Ford's top executives took heat from shareholders over their plan to do away with sedans as we know them in Ford's North American lineup, as the company held its annual meeting Thursday. Critics said the plan to shelve the Fiesta, Focus and Taurus, reduce the Focus to one crossover model, and concentrate on high-margin trucks and SUVs was a shortsighted abandonment of entire market segments of affordable vehicles.
"This doesn't mean we intend to lose those customers," Ford CEO Jim Hackett said. "We want to give them what they're telling us they really want. We're simply reinventing the American car."

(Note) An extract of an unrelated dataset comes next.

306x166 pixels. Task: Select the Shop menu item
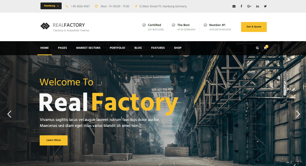[x=177, y=48]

Ford has said SUVs/crossovers and pickups will constitute 90 percent of its North American lineup by 2020. And though only the Mustang and new Focus Active will remain, it plans to add new vehicles going forward that offer better fuel economy and utility, including EVs and hybrids. Hackett characterized the shift not as an abandonment of traditional cars but as a transformation of them.
"We don't want anyone to think we're leaving anything," Hackett said. "We're just moving to a modern version. This is an exciting new generation of vehicles coming from Ford."
It was Hackett's first annual meeting as CEO, and for the second year it was conducted online rather than in person. The change to Ford's lineup is part of Hackett's overall plan to cut $25.2 billion in costs by the year 2022.
Executive Chairman Bill Ford Jr. blamed the negative reaction to the lineup plan on media coverage.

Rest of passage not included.